Torsion pairs (originally called ‘torsion theories’) entered module theory in the 60s through the works of Dickson and Gabriel, and were later developed into a powerful tool, e.g. in the monographs of Stenström and Golan. In the 80s, analogues of torsion pairs, called t-structures, were used in the seminal work of Beilinson, Bernstein and Deligne on triangulated categories. At about the same time, tilting theory emerged providing important examples of torsion pairs both in module categories and, later, in bounded derived categories of modules. Yet another source of torsion pairs, this time in stable module categories, came from (co)tilting theory via covariantly and contravariantly finite subcategories, notably in the works of Auslander and Reiten. Moreover, torsion pairs in stable categories were later shown to be closely related to complete cotorsion pairs in the original Abelian categories, and the latter to closed model structures in the sense of Quillen (e.g. in the works of Hovey). Thus it has become clear that torsion pairs tie together a number of important areas of contemporary algebra, topology and geometry.
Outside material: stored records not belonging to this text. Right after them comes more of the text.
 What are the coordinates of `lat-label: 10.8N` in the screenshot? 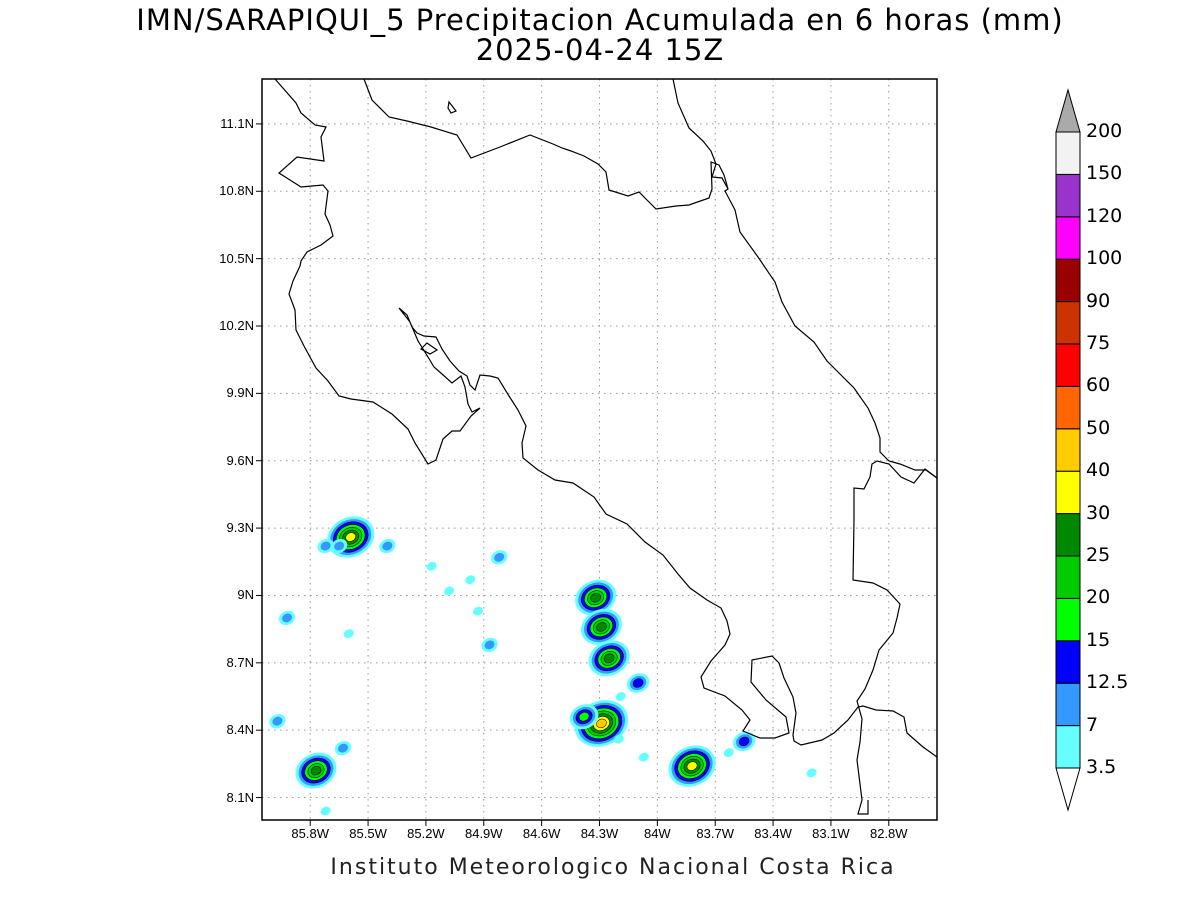 It's located at (236, 191).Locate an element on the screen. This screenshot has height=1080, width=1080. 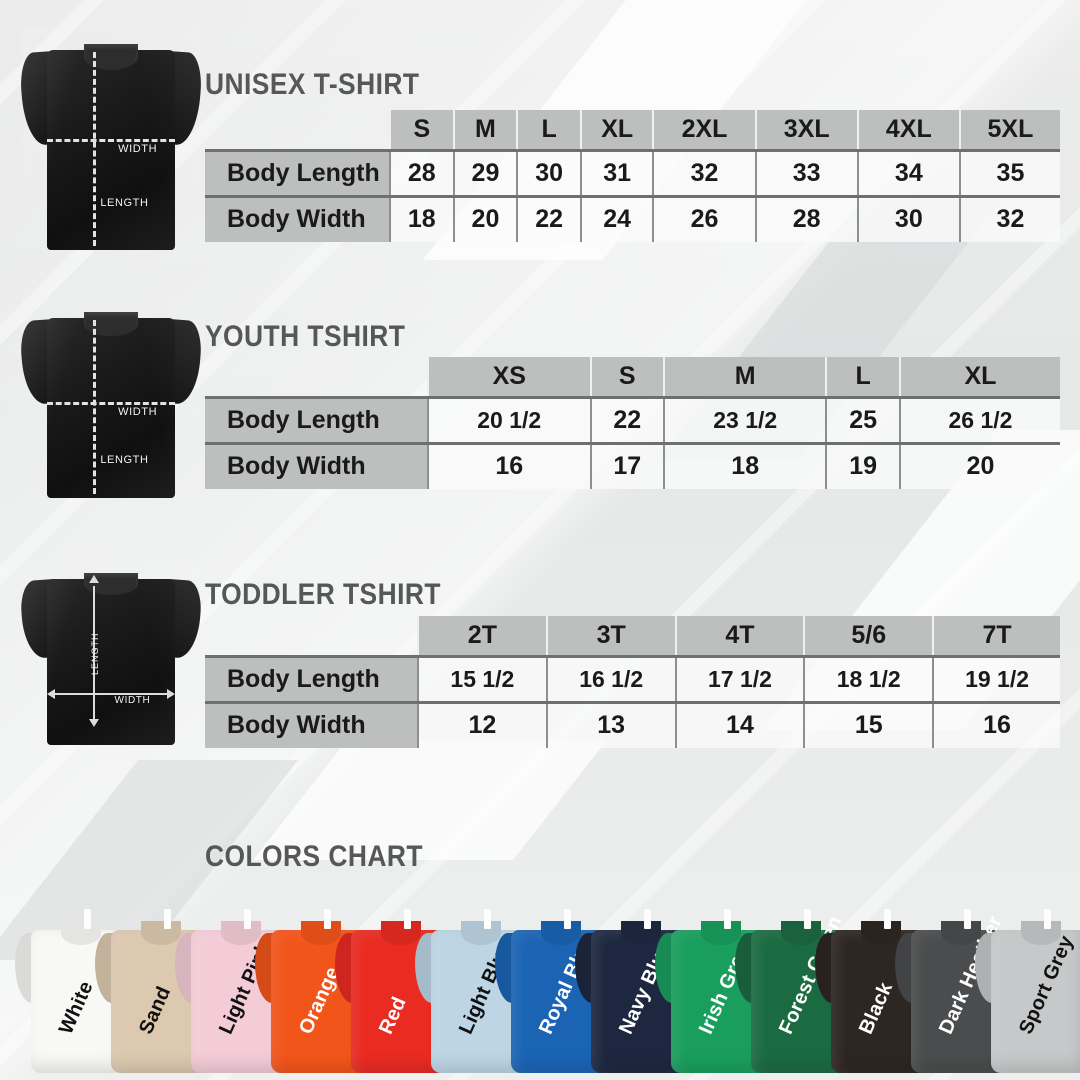
table-header-row: XS S M L XL is located at coordinates (632, 378).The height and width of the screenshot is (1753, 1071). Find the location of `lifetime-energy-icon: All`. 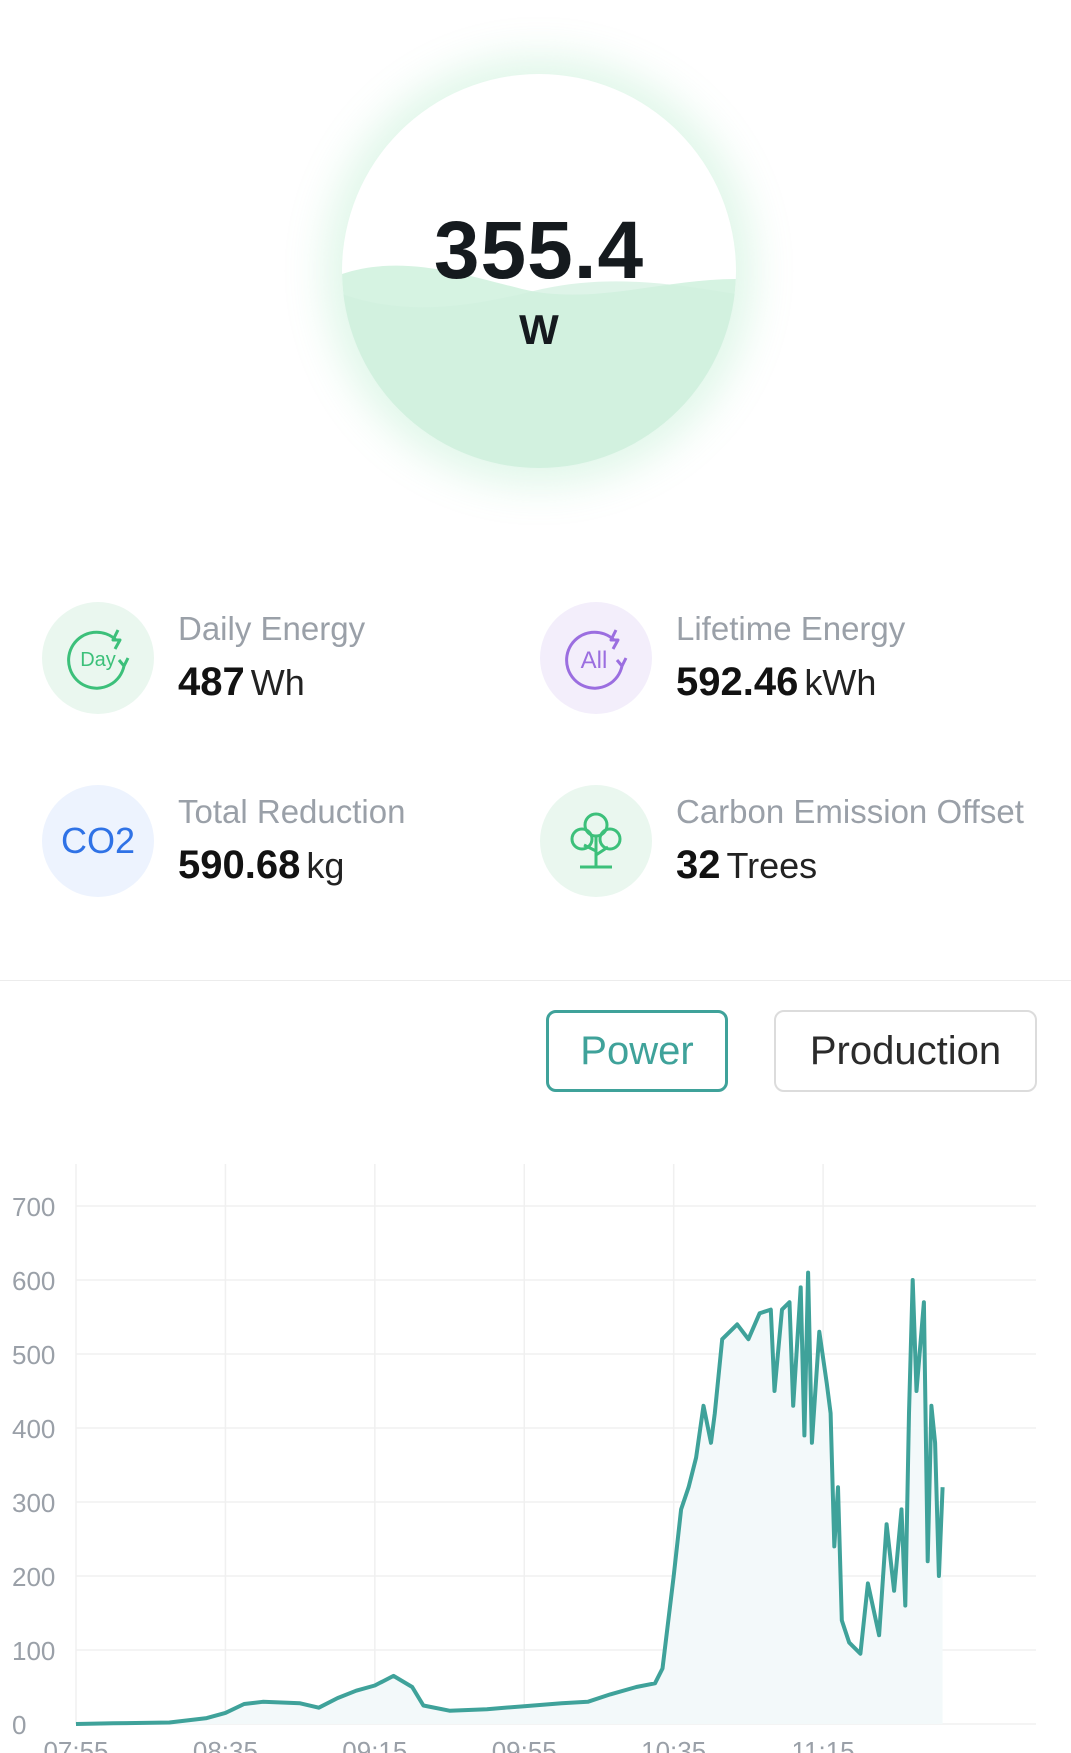

lifetime-energy-icon: All is located at coordinates (596, 658).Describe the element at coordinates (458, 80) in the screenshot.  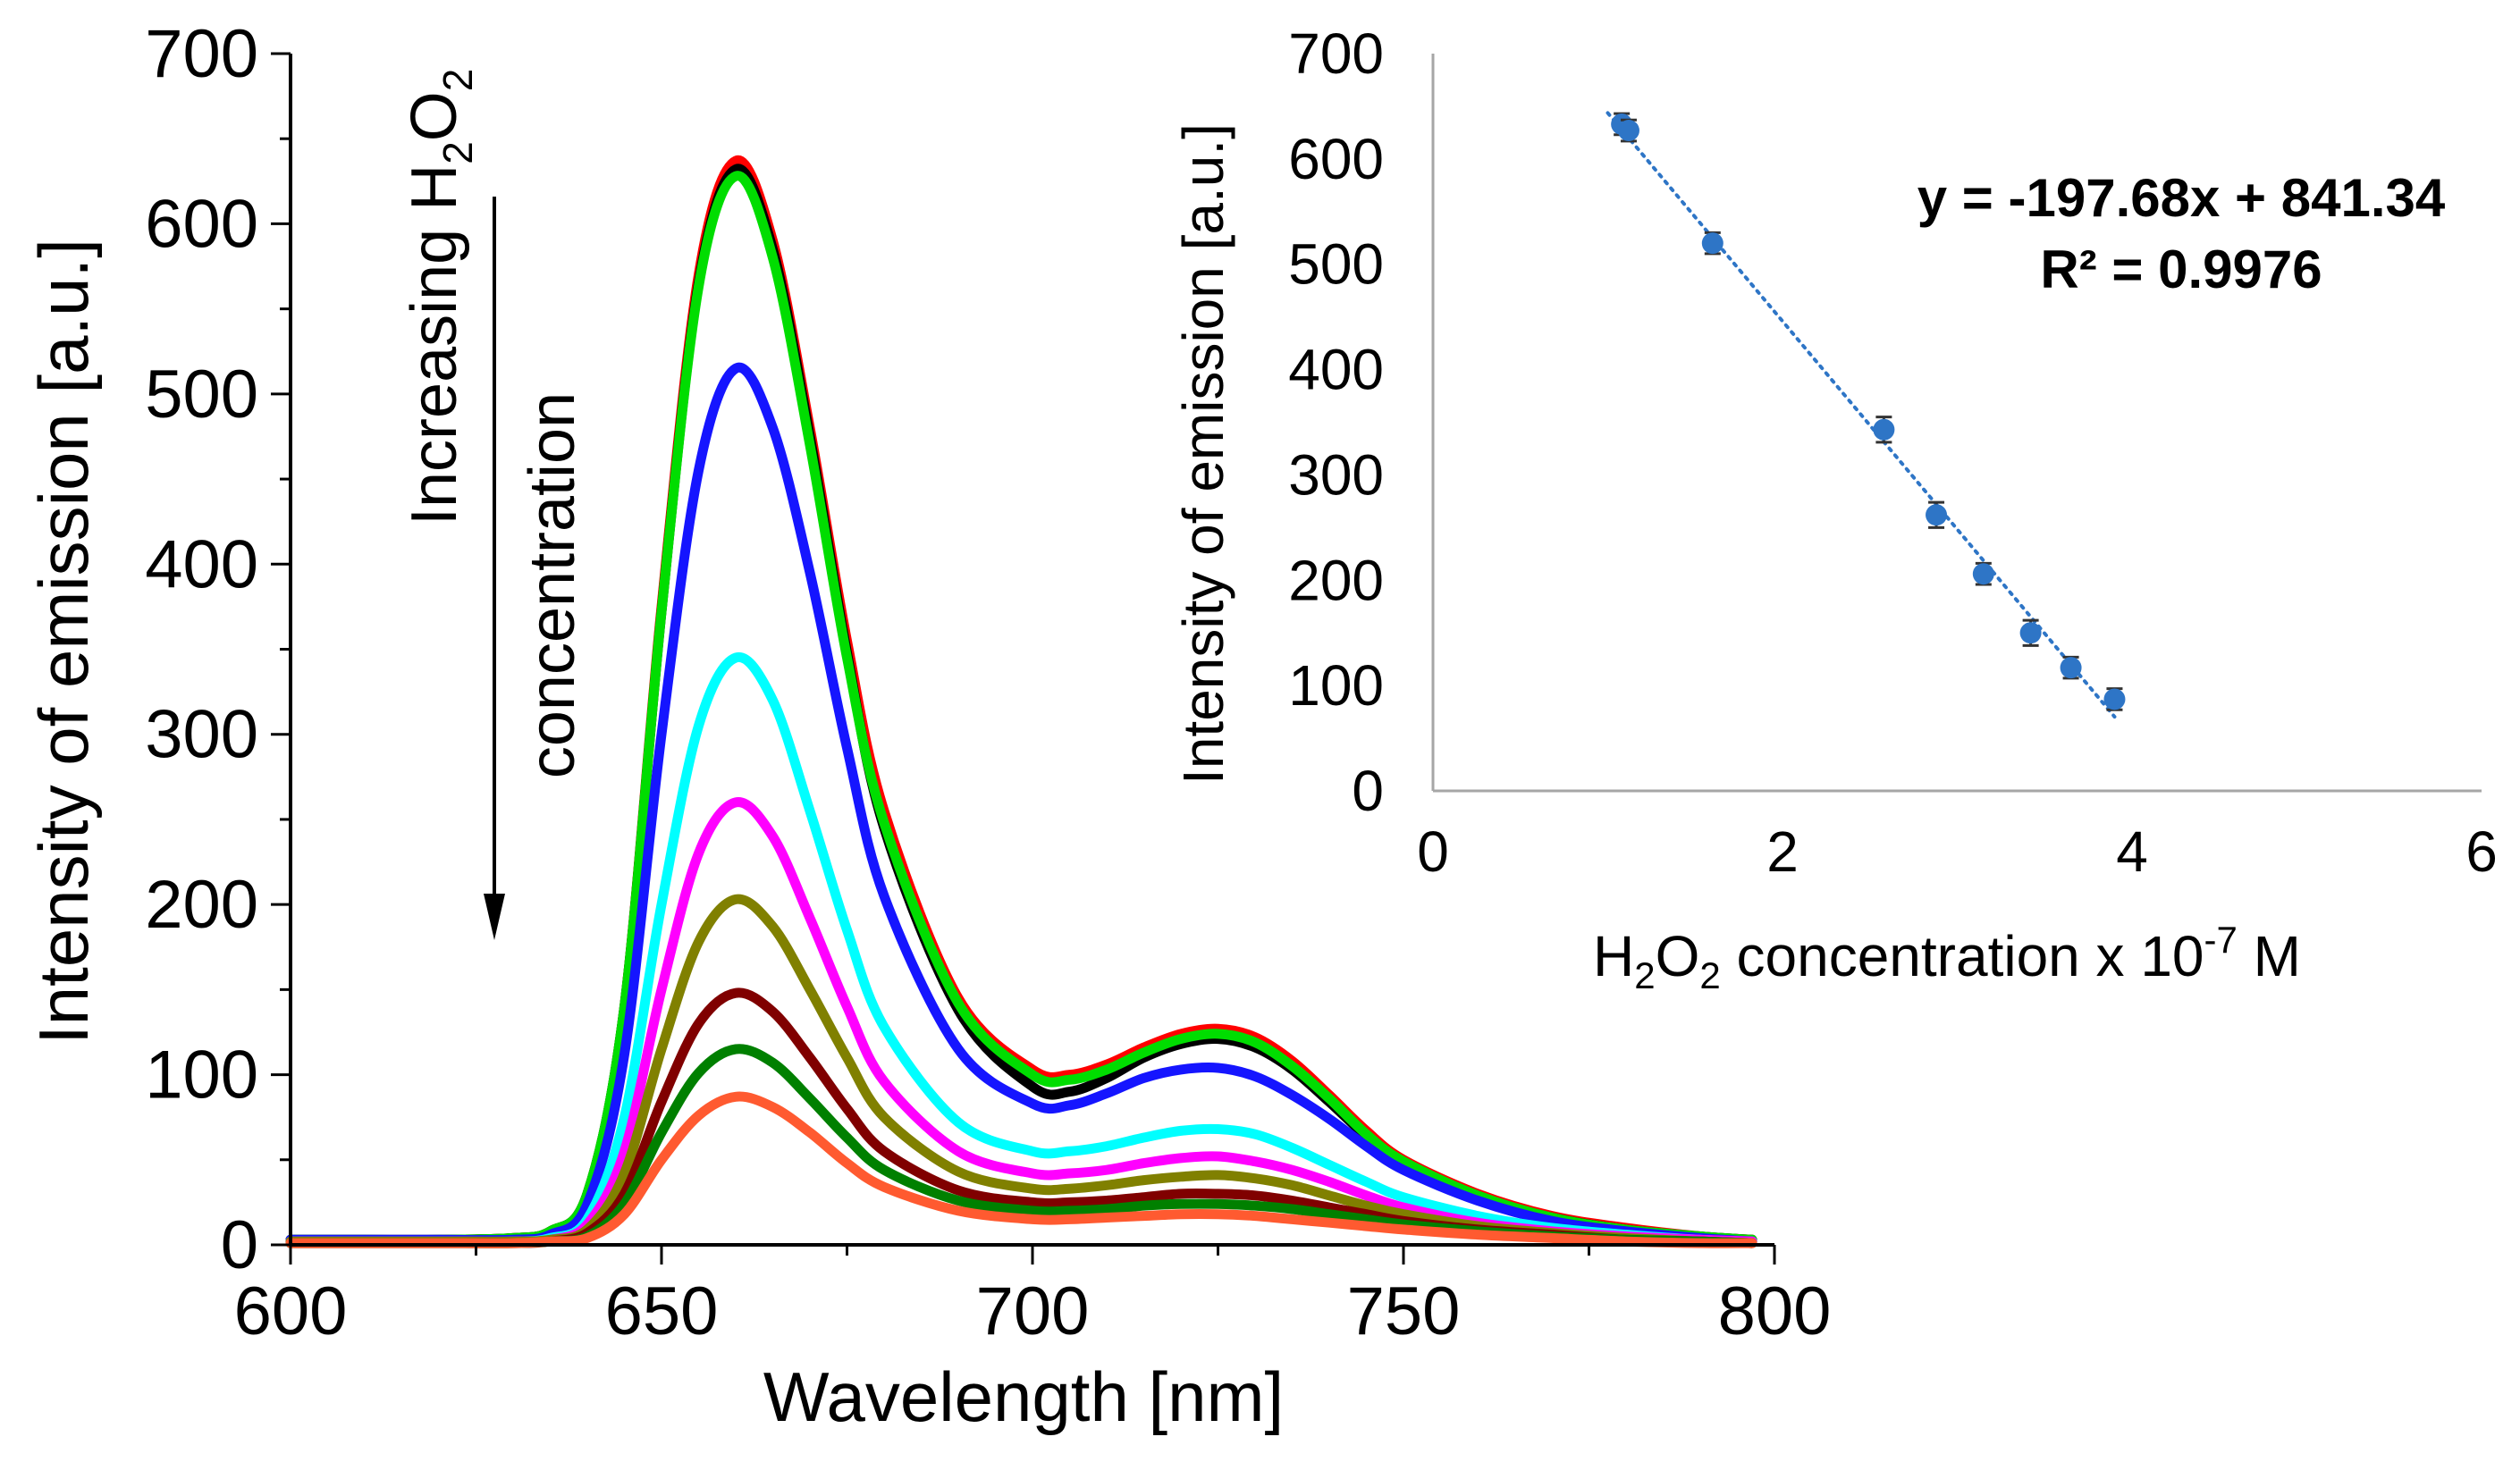
I see `annotation-sub-2b: 2` at that location.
The Beligiannis-Reiten memoir not only provides a comprehensive treatment of these ties but also finds remarkable generalisations, clarifications and extensions of the results mentioned above. The point is that the authors work in the general setting of pretriangulated categories, which includes both the Abelian and the triangulated setting as special cases. The core of the memoir consists of proving general correspondence theorems (some of which were mentioned above). Moreover, the authors use torsion pairs to develop universal cohomology theories generalising the Tate-Vogel (co)homology theory. There are also a number of concrete applications presented, notably to Gorenstein and Cohen-Macaulay categories (generalizing the classical Gorenstein and Cohen-Macaulay rings). The memoir covers an important area of contemporary pure mathematics; it is particularly recommended to anyone interested in modern representation theory, homological algebra or algebraic topology.